Protestant Exiles from France/Volume 2 - Book Third - Chapter 1 - Section I

2908006Protestant Exiles from France — Volume 2 - Book Third - Chapter 1 - Section IDavid Carnegie Andrew Agnew


Chapter I.

THE LA ROCHEFOUCAULDS AND THE CHAMPAGNÉS.

I. Frederic Charles de Roye de La Rochefoucauld, Comte de Roye.

The Comte de Roye was a great grandson of Francis, the third Comte de La Rochefoucauld, who was killed at the St. Bartholomew Massacre in Paris in 1572. This comparatively youthful victim of Popish ferocity was in company with Charles IX. late in the evening that ushered in the dreadful night. The king, desirous to save his life, invited him to stay all night in the palace, but the Count replied that his wife expected him at home, and bade his Majesty adieu. When amid thick darkness the murderers burst into his chamber, the unsuspicious youth thought that they were a band of humorists whose errand was some practical joke, and that the king was their ringleader. The martyred count left a son by his first wife, who became the head of the family. But he was married to a second wife, Charlotte, the sister of Eleonore de Roye, Princess of Condé, and the youngest daughter of Charles, Seigneur De Roye and Comte de Roucy. The offspring of this marriage was Charles, Comte De Roucy, who died in Paris in 1605.

His son was Francois, Comte De Roucy, who married in 1627 Julienne Catherine de la Tour, youngest daughter of Henri, Due de Bouillon, Prince of Sedan and Marshal of France, by Isobel of Nassau and Orange. And their son Frederic Charles was the Huguenot refugee.

§ **Listing**:
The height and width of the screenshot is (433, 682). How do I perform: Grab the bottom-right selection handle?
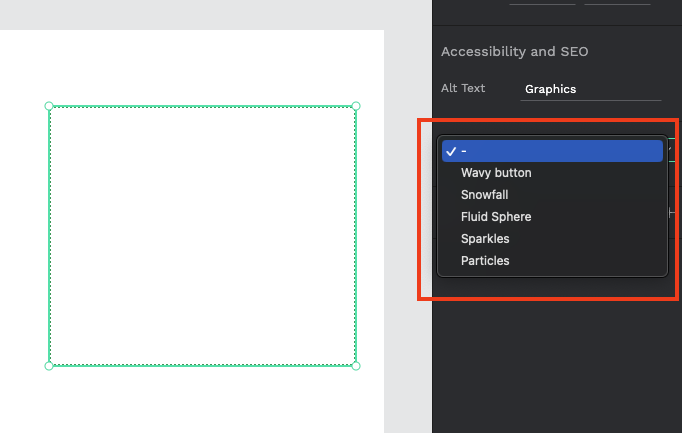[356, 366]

...

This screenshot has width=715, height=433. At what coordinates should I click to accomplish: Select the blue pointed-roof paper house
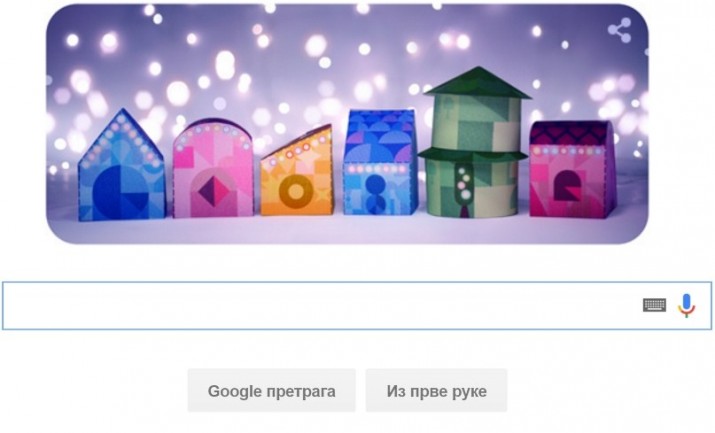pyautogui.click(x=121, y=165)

§ **Objectives**:
(a) In the chapter on the La Rochefoucaulds and the Champagnés, copy out the part that opens with the words "2908006Protestant Exiles from" and closes with "Comte de Roye.", changing "Comte de Roye" to "Count of Roye".
(b) According to the chapter on the La Rochefoucaulds and the Champagnés, in what year did Charles, Comte De Roucy, die in Paris?

§ **Responses for each task**:
(a)
2908006Protestant Exiles from France — Volume 2 - Book Third - Chapter 1 - Section IDavid Carnegie Andrew Agnew


Chapter I.

THE LA ROCHEFOUCAULDS AND THE CHAMPAGNÉS.

I. Frederic Charles de Roye de La Rochefoucauld, Count of Roye.

(b) 1605